As today is, of course, St. Patrick's day, it seems appropriate to have a look at some of the great literature Ireland has produced. Bursting forth with the dual force of playwrights Oscar Wilde and George Bernard Shaw, Irish literature really found its feet in the nineteenth and twentieth centuries.Of course there had been notable writers before, such as Jonathan Swift and Oliver Goldsmith, yet none had, or possibly ever will, hit the heights that both Wilde and Shaw achieved. 'The Importance of Being Earnest', 'The Picture of Dorian Gray', 'Pygmalion', 'Mrs. Warren's Profession' - all caused scandal, reality, shock or acceptance, yet above all, they are alll regarded as some of the finest examples of literature.

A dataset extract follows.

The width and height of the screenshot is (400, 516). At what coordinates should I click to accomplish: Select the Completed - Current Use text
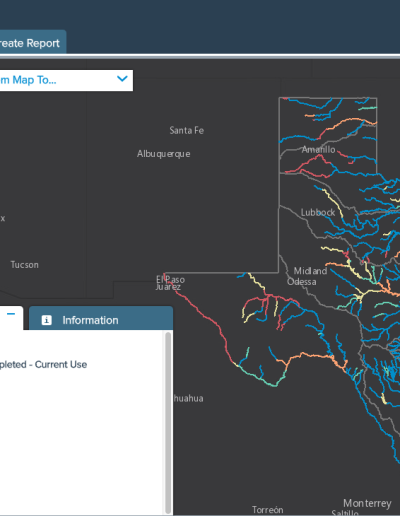[x=43, y=364]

Although Wilde did write one novel, Ireland's best prose writers are found in the form of Bram Stoker, creator of 'Dracula', and later modernist James Joyce, whose best known work is 'Ulysses'. Finally, so as not to exclude any genre, Ireland has a history of great poets. William Butler Yeats is arguably the most recognisable, courtesy of such works of 'The Tower'. Yet, of course, Ireland still has a poet very much in the spotlight, in Seamus Heaney, creator of such collections as 'The Spirit Level'. Ireland has been the recepient of 4 Nobel Prizes for Literature, and can boast about having one of the oldest literary traditions, after Greek and Latin.